第5話育みの歌

いつからか、メルの奇行がささやかれはじめる。


晴れの日に、大きな傘を持って外出するメル。そのまま晴れた日には疲れた顔で帰ってきて、雨が降ると逆に笑顔を忍ばせて帰ってくる。


今までになかった行動に、興味を持った者がメルに尋ねてみても『別に……』という言葉しか返ってこない。

求められぬ興味はやがて薄れる。

いつしかメルの奇行を、誰も気にしなくなっていった。


ごく一部の者を除いては。


だが、メルはそんなことも気にもせず、隙を見つけては抜け出していく。

二人入れる大きな傘を一つ持ちながら。



「ごめんよ。いつも待たせて」

「…………」

ほんの少し、口を真一文字に結ぶメル。雨が降り始めてからの、そわそわとした感じが嘘のように無くなっていた。


「ありがとう。今日も来てくれて」

「いい。勝手に待ってるだけだから」

はにかんだ笑顔で視線を下げるメルに、爽やかな風のようなアムルの声が届いていた。

「今日はどこに連れて行ってくれるんだい?」

顔をあげると、降り始めた雨を愛おしそうに見つめるアムルがいた。メルが顔をあげたことに気付いたのだろう。真っ直ぐメルを見つめるアムル。
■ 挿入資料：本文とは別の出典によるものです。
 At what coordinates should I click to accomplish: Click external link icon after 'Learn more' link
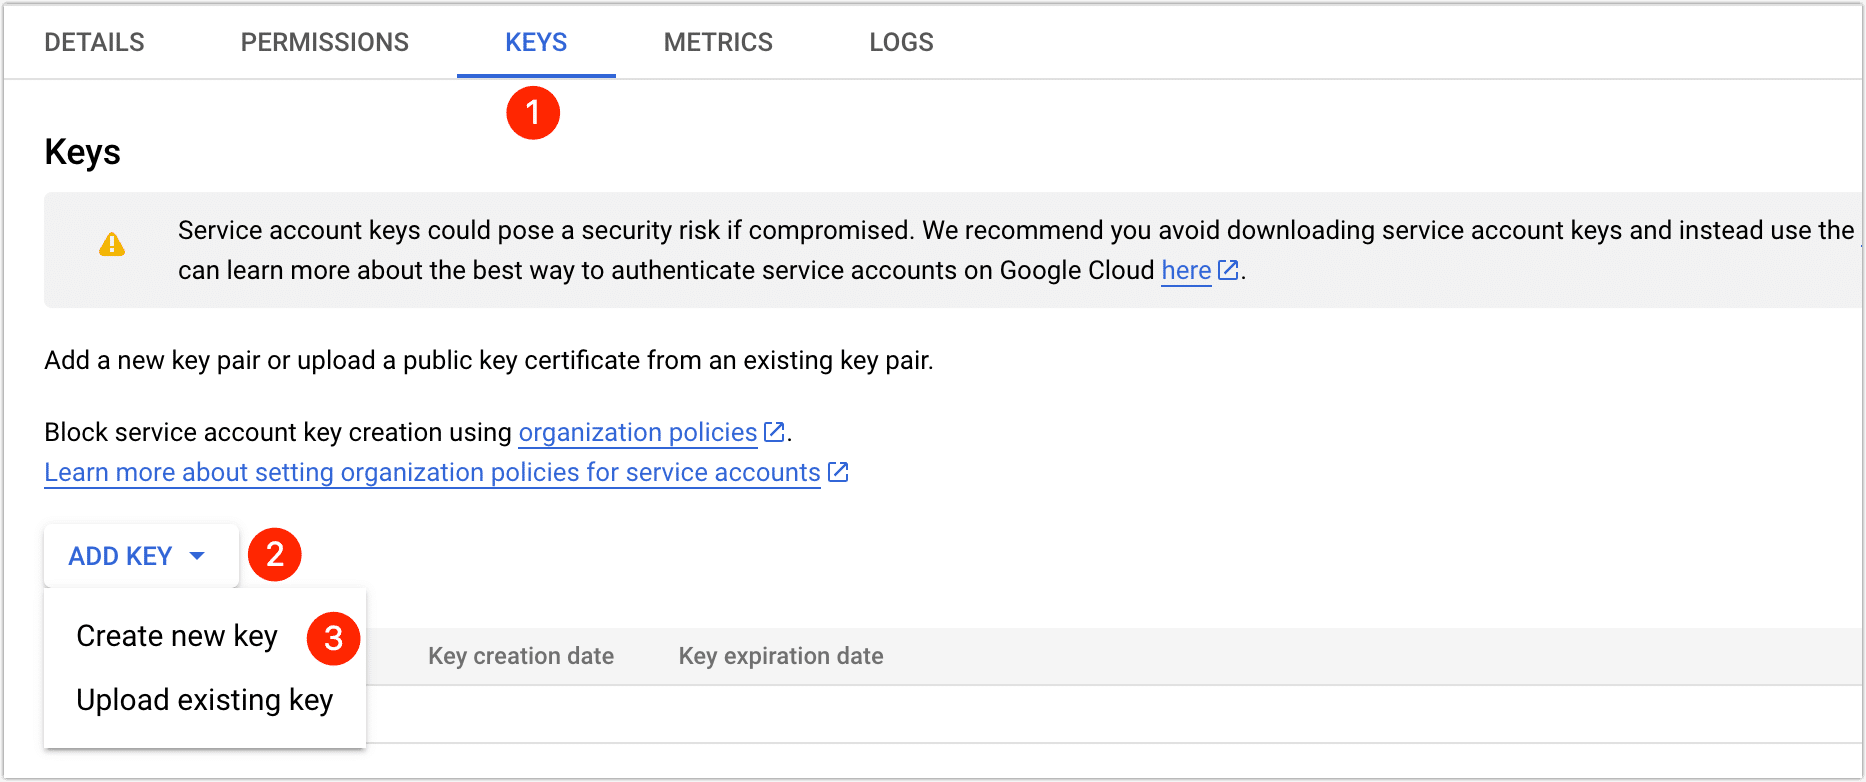point(838,472)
世界を見たいというアムルの顔は、好奇心に満ち溢れている。そんなアムルの視線を直視できず、メルは視線を外しながら気恥ずかしそうに呟いていた。


「そんなに期待されても困る。ごくありふれたものだから」

「でも、二人で見るのは初めてでしょ」

聞こえるとは思わなかったのだろう。メルは思わずアムルの顔を見上げていた。


その瞬間、アムルの優しげな瞳の中に、メルは自分の姿を見つけていた。いつも灰色の世界にいた自分が、色鮮やかなところにいる。
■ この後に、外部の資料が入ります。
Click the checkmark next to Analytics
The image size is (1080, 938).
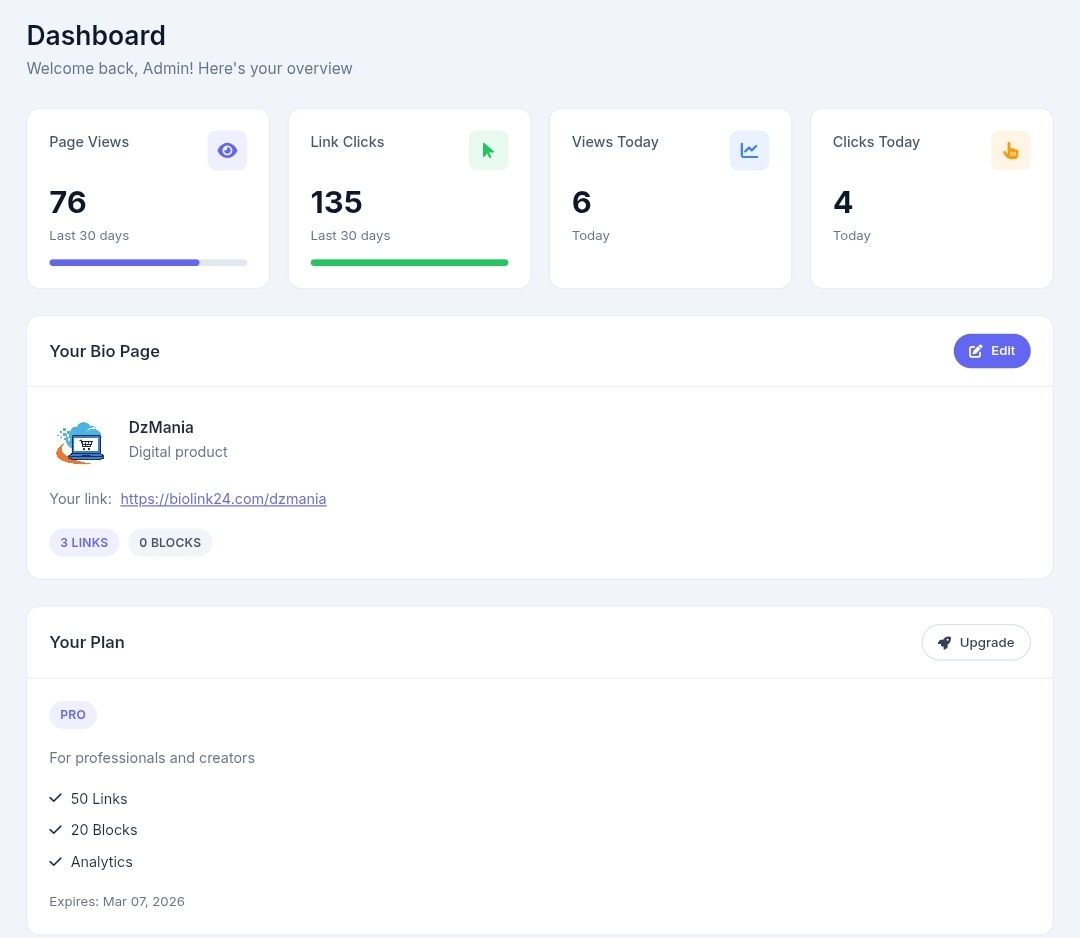56,861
それだけではない。その表情は、いつもの自分ではないように感じていた。


戸惑う中に、かすかな喜び。

瞬時にメルは自分の姿をそう悟る。


その瞬間、メルの中で何かが色づき始める。


でもそれ以上、その瞳を見続けることの出来なくなったメルは、その大きな傘をアムルに差し出していた。


笑顔でそれを受け取るアムル。

傘を広げたアムルに、メルがすかさず行き先を指し示す。


「あっち」

「わかった」

短いやり取りで、二人は同時に歩き出す。

無言で歩く二人に、傘と雨音が寄り添っている。

穏やかに心地よく流れる時間。

ほんの少し口元が緩むメル。ときおり前を見ては、すぐ足元を見る。もうすぐ分かれ道に差し掛かるが、顔をあげたメルの視線は、いつもアムルを見ていた。


半歩前を歩くアムルの体が急に立ち止まった時、メルもそこで立ち止まる。

その時、そこにある水たまりの中に、メルは自分達の姿を見つけていた。

今まで、メルは自分以外の姿を隣に見ることはなかった。幼い頃から、メルはいつも一人だった。しかし、今隣にはアムルの姿も映っている。


「どっち?」

そう言って振り返ったアムルがメルの顔を覗き込む。お互いの息が感じられるその距離に驚き、思わず体をのけぞらせるメル。

「あぶない!」

アムルの腕の中に引き寄せられたメル。初めて味わう感じに戸惑いながら、心地よさを感じていた。


その瞬間、またメルの中で何かが壊れる音がした。


「大丈夫?」

心配そうな声を頭の上で感じた時、自分とアムルの姿を水たまりで見つけたメルは、そこにかつてない色を持つ自分を見つける。


驚き、突き放すように、アムルから離れようとするメル。


だが、その瞬間。


再びよろけたメルの手を、アムルがとっさに握りしめる。

その手の温度を感じたのだろう。メルの瞳はしっかりとアムルを見つめていた。


「さっ、行こう」

「――うん」

再び歩き出す二人、その距離はますます近づいていた。